Begin

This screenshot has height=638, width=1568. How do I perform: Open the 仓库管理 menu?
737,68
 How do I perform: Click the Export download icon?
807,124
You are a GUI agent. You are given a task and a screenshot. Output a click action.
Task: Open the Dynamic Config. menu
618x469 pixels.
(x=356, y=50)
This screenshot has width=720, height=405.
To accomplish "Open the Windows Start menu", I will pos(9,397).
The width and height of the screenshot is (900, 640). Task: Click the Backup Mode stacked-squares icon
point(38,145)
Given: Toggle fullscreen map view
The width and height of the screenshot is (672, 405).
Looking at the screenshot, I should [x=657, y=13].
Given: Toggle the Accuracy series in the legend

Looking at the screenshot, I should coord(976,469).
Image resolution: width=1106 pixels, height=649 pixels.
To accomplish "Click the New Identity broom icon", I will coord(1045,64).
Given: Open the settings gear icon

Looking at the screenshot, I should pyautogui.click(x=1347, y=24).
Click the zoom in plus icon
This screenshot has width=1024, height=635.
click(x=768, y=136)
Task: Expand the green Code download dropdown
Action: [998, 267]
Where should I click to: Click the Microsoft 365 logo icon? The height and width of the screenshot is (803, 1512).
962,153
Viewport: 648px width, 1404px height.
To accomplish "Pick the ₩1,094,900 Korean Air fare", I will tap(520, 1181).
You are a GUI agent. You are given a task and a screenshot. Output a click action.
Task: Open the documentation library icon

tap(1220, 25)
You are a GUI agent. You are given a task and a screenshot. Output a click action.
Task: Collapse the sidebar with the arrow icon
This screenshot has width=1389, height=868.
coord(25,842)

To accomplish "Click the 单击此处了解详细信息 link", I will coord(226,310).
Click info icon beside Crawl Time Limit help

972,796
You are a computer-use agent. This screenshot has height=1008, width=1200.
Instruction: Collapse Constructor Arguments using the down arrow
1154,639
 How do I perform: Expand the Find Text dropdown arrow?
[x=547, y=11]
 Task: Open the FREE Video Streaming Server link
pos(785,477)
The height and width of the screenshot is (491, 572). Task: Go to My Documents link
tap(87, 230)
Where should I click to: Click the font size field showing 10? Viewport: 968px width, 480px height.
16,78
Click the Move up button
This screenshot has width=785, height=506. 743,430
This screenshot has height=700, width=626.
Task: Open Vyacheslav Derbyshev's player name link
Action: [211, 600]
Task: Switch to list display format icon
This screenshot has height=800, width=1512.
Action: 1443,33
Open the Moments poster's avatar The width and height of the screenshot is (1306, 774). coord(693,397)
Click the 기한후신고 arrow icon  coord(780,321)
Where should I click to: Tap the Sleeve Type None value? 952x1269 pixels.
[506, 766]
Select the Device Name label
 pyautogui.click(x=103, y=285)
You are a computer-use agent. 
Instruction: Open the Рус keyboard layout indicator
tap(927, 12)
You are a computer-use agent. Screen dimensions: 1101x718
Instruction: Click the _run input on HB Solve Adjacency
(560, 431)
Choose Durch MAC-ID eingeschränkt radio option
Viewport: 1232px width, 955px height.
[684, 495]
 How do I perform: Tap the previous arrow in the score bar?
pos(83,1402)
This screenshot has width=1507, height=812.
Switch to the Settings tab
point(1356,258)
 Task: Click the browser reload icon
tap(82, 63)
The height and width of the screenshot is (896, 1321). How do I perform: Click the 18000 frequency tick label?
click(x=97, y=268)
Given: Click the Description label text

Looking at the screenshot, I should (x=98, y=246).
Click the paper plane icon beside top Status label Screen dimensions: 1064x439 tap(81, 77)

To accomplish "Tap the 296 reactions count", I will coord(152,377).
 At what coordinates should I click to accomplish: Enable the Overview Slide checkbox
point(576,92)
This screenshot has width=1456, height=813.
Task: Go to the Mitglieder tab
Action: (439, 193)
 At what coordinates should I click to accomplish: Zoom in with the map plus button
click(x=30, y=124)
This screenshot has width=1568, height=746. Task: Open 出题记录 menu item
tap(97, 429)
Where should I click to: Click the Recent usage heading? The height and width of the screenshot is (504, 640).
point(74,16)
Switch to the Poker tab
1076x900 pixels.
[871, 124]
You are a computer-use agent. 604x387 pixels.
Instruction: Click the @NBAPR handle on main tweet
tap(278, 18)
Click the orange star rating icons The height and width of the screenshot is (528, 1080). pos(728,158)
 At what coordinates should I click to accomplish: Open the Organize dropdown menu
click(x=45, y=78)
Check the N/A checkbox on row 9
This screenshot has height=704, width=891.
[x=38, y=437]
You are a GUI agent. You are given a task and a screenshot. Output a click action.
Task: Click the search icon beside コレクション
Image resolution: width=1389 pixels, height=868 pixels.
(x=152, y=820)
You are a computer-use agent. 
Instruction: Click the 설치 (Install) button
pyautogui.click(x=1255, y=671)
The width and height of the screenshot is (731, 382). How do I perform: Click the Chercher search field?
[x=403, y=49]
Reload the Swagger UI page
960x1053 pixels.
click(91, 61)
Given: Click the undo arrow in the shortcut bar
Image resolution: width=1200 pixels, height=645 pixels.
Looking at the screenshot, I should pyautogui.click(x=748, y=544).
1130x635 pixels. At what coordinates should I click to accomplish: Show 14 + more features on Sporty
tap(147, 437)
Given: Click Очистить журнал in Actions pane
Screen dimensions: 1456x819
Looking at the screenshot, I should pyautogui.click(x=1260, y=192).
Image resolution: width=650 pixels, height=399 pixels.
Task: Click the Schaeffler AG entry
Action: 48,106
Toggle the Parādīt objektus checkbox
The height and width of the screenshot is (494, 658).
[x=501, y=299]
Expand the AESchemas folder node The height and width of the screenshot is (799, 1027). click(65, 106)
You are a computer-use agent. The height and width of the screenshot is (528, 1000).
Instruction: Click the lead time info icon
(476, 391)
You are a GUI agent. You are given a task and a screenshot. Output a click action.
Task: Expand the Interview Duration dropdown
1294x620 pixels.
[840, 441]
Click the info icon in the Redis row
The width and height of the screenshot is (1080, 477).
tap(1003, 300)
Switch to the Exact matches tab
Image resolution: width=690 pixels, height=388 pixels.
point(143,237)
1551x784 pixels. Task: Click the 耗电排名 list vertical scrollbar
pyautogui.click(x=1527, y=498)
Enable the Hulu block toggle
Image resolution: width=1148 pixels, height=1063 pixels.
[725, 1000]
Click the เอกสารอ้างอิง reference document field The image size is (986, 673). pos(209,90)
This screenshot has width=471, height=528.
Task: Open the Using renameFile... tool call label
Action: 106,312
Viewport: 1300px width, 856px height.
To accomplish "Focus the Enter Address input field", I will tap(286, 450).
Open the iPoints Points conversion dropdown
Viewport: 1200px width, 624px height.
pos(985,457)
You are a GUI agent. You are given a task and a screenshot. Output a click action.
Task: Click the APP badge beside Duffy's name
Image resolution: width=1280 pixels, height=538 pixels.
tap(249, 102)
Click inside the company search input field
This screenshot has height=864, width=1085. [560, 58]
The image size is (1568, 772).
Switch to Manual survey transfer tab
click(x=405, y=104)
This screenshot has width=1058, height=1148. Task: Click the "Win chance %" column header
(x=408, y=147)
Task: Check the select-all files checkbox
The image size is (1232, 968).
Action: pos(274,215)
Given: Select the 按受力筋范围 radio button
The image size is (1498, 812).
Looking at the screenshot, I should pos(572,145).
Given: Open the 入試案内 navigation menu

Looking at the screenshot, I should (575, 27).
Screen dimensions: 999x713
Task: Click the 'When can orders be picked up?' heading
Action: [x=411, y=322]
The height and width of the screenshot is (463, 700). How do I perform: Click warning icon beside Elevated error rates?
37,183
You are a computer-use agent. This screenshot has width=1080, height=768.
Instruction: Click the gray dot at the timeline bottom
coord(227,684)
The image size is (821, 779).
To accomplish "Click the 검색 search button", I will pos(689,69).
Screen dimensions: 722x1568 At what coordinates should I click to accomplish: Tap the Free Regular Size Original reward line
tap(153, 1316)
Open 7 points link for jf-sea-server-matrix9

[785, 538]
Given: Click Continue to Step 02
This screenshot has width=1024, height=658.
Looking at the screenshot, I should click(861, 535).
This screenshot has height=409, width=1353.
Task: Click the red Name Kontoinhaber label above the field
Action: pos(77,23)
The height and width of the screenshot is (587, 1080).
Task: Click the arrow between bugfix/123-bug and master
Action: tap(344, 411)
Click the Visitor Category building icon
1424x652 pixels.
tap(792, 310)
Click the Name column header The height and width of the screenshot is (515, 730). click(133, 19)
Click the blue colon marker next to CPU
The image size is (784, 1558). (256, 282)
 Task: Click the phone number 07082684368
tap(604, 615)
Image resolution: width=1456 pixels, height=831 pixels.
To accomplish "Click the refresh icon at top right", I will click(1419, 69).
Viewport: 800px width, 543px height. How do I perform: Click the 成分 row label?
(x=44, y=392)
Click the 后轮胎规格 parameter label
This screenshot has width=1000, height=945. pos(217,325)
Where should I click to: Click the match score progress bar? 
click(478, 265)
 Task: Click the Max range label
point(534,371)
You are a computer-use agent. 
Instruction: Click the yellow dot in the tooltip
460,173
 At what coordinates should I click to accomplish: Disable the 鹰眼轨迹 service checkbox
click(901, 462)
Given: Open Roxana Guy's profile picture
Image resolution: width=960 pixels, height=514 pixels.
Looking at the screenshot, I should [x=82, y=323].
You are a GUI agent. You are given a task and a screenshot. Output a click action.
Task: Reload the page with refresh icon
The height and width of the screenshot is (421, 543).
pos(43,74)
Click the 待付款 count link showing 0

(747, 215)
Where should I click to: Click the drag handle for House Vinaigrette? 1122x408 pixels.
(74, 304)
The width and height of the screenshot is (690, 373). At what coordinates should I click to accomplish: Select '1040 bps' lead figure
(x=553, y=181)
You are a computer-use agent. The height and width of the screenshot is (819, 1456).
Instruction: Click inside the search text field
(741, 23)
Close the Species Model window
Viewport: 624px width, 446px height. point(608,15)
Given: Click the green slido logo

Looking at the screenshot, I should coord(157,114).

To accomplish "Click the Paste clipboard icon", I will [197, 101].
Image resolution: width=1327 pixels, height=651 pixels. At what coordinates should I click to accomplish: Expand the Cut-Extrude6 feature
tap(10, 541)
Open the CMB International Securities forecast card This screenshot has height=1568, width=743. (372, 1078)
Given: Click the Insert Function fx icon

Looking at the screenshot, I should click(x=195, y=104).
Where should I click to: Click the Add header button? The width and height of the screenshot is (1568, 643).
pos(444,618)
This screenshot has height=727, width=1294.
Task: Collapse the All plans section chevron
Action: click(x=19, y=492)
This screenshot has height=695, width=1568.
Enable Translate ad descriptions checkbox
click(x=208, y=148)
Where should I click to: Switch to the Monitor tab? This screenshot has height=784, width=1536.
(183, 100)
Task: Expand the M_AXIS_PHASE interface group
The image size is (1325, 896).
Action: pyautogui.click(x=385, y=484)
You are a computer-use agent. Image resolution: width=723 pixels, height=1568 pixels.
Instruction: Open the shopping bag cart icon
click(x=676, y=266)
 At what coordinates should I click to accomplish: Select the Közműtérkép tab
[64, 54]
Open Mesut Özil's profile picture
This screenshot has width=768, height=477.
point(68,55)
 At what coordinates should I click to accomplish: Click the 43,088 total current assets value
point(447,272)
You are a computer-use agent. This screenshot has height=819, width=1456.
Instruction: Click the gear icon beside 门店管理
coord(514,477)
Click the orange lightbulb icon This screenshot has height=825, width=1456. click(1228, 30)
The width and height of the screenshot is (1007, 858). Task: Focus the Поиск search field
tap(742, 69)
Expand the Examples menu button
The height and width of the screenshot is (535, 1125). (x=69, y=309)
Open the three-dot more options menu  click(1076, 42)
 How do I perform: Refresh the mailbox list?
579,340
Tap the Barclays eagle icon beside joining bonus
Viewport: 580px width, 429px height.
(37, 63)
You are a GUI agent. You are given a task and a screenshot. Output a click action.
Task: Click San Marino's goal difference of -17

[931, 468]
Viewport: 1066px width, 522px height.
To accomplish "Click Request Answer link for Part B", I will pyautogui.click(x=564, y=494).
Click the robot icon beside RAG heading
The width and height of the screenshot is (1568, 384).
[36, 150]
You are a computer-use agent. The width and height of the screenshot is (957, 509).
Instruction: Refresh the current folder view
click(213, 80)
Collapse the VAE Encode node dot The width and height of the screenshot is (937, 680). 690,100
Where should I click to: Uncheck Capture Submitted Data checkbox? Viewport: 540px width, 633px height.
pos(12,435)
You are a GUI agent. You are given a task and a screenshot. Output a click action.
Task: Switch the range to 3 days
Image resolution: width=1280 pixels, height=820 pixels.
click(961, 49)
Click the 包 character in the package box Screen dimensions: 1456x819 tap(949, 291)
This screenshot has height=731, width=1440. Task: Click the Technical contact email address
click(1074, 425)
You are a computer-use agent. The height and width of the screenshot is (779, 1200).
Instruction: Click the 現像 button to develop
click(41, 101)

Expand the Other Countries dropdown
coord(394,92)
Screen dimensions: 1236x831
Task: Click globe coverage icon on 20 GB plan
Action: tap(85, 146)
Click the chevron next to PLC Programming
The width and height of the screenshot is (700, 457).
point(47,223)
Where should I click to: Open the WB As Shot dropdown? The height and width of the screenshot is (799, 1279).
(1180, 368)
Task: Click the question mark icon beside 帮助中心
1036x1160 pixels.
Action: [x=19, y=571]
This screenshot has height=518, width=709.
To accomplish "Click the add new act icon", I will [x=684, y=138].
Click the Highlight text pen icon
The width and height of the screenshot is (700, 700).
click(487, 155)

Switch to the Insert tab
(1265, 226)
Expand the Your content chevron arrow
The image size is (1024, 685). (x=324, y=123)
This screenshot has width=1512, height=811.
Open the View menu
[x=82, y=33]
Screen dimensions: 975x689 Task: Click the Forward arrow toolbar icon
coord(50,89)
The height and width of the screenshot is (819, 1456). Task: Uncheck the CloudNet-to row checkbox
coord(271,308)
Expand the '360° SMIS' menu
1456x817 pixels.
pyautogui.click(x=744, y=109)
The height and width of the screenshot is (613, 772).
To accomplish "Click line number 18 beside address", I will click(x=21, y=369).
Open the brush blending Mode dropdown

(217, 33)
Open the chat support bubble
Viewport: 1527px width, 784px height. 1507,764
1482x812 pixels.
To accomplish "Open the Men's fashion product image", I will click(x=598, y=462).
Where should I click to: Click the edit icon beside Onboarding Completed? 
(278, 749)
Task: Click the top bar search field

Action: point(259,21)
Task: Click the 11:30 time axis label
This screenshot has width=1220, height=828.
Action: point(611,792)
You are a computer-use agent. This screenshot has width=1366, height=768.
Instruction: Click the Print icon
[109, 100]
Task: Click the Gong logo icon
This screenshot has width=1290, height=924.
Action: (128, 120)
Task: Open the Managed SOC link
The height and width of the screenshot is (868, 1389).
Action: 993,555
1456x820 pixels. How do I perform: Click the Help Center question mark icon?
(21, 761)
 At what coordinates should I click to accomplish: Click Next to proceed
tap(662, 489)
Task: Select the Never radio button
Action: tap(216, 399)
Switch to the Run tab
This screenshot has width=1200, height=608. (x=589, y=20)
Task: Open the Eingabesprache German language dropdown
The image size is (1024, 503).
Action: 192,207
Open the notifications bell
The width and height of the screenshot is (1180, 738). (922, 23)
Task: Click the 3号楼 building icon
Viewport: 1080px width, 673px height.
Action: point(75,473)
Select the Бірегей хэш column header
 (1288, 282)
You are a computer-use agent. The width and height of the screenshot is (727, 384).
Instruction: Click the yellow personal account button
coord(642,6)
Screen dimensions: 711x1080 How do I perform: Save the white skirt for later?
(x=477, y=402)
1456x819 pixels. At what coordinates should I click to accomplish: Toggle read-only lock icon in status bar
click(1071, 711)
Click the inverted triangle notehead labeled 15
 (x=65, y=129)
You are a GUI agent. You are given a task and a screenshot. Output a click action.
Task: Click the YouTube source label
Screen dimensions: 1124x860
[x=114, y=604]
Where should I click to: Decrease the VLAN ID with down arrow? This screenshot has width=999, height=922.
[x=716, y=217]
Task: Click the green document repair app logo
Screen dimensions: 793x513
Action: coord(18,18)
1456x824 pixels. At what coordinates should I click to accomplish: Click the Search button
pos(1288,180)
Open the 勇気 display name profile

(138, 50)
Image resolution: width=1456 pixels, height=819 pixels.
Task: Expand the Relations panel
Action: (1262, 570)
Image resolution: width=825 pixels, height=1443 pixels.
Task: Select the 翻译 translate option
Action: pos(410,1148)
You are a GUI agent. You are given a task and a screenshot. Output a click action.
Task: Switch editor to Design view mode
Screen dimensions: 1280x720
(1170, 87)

End

Please repeat everything from the line containing "Image resolution: width=1456 pixels, height=831" down to the line containing "point(534,371)", with both of those lines included, copying the items verbatim.

Image resolution: width=1456 pixels, height=831 pixels.
To accomplish "Click the refresh icon at top right", I will click(1419, 69).
Viewport: 800px width, 543px height. How do I perform: Click the 成分 row label?
(x=44, y=392)
Click the 后轮胎规格 parameter label
This screenshot has width=1000, height=945. pos(217,325)
Where should I click to: Click the match score progress bar? 
click(478, 265)
 Task: Click the Max range label
point(534,371)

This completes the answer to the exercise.